INTERVIEWS Guillaume Gillet affirme avoir encore des contacts sporadiques avec l'entraîneur portugais. « Il n'y a pas si longtemps, il était pressenti pour devenir entraîneur de Nantes. Nous en avions discuté à l'époque. Finalement, aucun accord n'a été trouvé, mais les discussions ont eu lieu. »
Selon Gillet, Bruno s'était distingué comme entraîneur adjoint par son implication sur le terrain. « Il était constamment en contact avec les joueurs et ne se contentait pas d'analyses derrière un bureau. Pendant les séances d'entraînement, il donnait beaucoup de conseils et était extrêmement impliqué.
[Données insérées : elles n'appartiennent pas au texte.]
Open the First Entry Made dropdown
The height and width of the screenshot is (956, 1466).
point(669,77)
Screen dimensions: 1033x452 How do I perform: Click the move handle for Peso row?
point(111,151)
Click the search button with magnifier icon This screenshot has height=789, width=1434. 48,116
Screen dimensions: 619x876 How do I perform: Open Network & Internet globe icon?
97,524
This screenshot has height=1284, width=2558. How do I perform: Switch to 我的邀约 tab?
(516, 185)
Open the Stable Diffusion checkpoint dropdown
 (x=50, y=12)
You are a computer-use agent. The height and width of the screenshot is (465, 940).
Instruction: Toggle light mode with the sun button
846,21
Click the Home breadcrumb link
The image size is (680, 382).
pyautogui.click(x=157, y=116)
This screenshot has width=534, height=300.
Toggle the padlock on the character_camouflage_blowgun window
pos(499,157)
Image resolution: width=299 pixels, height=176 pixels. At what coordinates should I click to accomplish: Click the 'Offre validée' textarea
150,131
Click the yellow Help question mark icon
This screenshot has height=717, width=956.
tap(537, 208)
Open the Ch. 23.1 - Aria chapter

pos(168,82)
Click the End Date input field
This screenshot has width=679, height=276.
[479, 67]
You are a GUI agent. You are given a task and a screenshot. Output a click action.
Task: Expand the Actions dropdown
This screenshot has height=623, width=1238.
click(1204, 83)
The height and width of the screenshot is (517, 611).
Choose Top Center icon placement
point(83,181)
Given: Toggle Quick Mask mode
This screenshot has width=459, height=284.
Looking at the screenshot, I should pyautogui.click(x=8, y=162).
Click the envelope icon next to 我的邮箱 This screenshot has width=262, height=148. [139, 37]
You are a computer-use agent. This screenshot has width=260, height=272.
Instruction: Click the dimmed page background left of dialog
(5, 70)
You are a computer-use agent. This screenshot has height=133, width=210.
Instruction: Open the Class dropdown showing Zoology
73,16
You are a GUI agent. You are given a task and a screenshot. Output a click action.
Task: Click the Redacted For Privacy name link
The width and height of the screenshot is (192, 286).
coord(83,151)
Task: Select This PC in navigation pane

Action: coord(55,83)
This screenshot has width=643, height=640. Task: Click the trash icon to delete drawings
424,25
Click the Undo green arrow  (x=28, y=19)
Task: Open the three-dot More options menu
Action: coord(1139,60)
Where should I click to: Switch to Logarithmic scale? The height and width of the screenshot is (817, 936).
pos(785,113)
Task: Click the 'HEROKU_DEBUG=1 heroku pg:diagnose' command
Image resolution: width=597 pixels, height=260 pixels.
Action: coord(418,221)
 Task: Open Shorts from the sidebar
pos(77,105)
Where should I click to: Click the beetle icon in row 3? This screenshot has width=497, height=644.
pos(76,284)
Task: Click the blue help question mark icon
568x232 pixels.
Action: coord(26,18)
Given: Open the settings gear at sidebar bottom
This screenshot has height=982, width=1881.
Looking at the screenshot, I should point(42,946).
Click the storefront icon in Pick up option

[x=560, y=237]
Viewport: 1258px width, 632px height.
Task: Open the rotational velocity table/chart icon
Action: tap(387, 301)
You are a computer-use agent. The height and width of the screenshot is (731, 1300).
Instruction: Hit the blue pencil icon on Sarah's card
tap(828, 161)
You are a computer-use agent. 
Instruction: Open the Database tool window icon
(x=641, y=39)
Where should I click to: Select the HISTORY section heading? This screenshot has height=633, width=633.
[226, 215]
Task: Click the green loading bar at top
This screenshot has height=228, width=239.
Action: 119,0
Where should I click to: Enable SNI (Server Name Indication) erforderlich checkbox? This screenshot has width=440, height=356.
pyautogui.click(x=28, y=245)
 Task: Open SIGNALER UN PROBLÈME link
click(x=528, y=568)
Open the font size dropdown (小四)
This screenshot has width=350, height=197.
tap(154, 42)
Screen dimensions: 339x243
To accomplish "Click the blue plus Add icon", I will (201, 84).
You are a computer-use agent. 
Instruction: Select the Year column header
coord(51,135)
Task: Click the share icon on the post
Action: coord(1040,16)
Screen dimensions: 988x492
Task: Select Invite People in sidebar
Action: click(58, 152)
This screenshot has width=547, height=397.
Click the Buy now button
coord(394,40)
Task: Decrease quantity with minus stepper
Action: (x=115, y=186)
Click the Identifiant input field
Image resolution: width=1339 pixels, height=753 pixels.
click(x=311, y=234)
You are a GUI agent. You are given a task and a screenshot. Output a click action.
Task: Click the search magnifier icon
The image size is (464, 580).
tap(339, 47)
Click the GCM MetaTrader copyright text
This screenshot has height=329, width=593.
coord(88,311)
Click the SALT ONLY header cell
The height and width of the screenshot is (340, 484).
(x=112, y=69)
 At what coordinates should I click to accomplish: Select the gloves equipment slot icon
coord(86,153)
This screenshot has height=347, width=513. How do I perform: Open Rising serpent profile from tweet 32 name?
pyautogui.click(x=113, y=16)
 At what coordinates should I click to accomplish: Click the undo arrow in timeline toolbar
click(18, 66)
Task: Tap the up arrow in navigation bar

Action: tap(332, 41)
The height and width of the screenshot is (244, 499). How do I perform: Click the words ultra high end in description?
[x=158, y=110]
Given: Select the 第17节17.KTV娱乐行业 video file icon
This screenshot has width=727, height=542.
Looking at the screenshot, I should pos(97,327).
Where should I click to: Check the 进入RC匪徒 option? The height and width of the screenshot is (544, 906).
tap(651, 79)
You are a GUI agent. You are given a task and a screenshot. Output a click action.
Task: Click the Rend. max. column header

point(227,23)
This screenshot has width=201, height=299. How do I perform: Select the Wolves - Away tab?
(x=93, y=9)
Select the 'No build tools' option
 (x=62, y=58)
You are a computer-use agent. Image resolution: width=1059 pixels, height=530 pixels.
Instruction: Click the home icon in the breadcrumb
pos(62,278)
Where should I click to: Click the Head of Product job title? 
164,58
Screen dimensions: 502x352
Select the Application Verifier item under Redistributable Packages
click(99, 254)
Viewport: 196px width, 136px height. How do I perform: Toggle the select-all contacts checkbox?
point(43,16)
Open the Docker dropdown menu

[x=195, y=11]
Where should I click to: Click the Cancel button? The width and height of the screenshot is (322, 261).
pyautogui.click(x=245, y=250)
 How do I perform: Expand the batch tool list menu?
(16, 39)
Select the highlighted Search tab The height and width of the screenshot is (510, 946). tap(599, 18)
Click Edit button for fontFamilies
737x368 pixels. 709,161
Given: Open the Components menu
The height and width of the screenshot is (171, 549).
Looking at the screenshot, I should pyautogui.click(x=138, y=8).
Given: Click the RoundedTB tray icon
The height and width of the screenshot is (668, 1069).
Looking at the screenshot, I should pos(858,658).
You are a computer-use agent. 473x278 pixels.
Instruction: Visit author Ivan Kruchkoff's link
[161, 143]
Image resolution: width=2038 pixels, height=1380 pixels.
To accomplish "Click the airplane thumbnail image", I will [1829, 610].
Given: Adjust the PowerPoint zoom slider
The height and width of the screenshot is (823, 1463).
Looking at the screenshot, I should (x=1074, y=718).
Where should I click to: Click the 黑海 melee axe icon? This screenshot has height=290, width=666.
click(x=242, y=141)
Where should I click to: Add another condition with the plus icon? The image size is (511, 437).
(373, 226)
C'est pourquoi je n'ai pas été surpris qu'il obtienne ensuite le poste d'entraîneur de Porto. »
Au sein du club portugais de première division, Bruno a succédé à son mentor Sergio Conceição, avec qui il avait collaboré pendant plus de dix ans. Selon Gillet, cette longue collaboration a clairement laissé son empreinte.
« C'est une personnalité énergique qui motive constamment les joueurs. De plus, il était très impliqué dans la préparation tactique. Bien que Conceição fût le responsable final, Vitor connaissait chaque détail du plan et savait le communiquer clairement au groupe. »
Un excellent communicateur
Un atout supplémentaire pour Anderlecht est que Bruno parle couramment français. Cela a grandement facilité la communication à Nantes.
Il entretenait d'excellentes relations avec l'équipe et s'entendait bien avec tout le monde. Bien sûr, le rôle change lorsqu'on devient entraîneur principal. Il faut alors prendre un peu plus de distance. Mais en tant que personne, je l'ai toujours perçu comme quelqu'un de particulièrement bien et accessible. »
Selon Gillet, avec Vitor Bruno, le club bruxellois recrute non seulement un entraîneur fort tactiquement, mais aussi un coach proche de ses joueurs et qui sait les motiver dans les moments importants.